I have always been an advocate towards assisting those in need. Joining the New York Blood Drive (over a year ago) is just a small step towards me becoming a full time humanitarian. Out of the millions of attempts I've tried to encourage others to donate, I've only managed to persuade two. Literally, two.
How can I encourage others who actually donate? This was the question I constantly asked myself as I developed the “If the shoe fits...” campaign.
Scrolling through various social sites only enlightened me of the mindset of our youth who value articles of clothing above all else (even their own well being). Individuals who only care about their hair, nails and sneaker collection. It became apparent that most of us aren't aware (or care) about the environment/individuals who are fundamentally the reasons as to why shoes even exist! We are ultimately willing to disrespect, lie and steal from our fellow people, in order to gain objects of physical substantial value. If it not a matter of clothing as a necessity, its the brand of the clothing that is of most importance. So how can I encourage others who are more interested in fashion and materialistic values, to actually donate?
One way I decided to go about this was to start from the ground up, in this case starting with shoes. Each shoe would represent individuals from different genders, personalities, status' , professions and interests to which quickly attracts a wide range of spectators. Attached to these shoes are stories–to which describe scenarios/events that leads up to the reasonings for donating. By doing this, I was able to shift the attention away from the product, to trigger an emotional response. After all, donating is way more serious than we would like to believe.
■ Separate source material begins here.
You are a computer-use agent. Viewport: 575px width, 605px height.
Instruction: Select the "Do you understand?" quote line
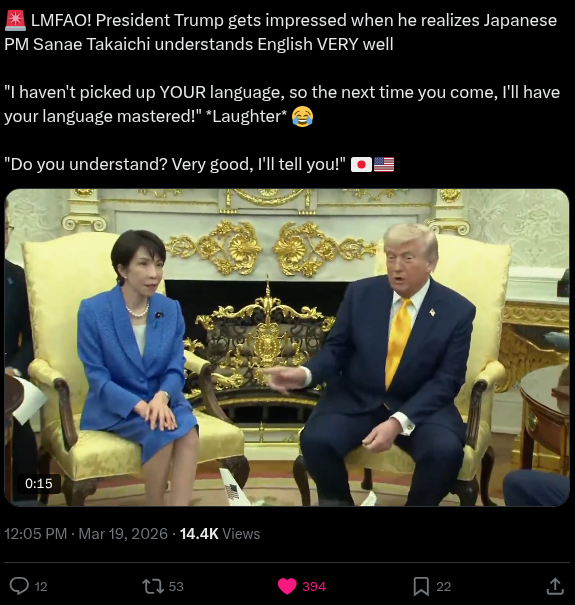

Dealing with such a quick paced audience, this message had to be conveyed in the most simplistic and direct form of communication. We in New York, are no stranger to the floods of designs we encounter on a daily basis–our attention span to an ad/design is very shortened. These are the reasons for keeping design minimal, with one centered and bold image. The theme of red, white and blue is well maintained as it is intended for an American (New Yorker) audience. From posters to websites, and from attendance cards to e-mail campaigns, what you see here are the developments of an idea, and a simple concept/direction that hopefully one day an organization can explore.
You see donating blood to me is a sacrifice, a gift, and a reward-all wrapped into one act. One very small act to which we should ALL be obligated to contribute (of course–if we all physically able). I sincerely believe that the more we help each other, the stronger we become....as a unit, as a society and as a human race.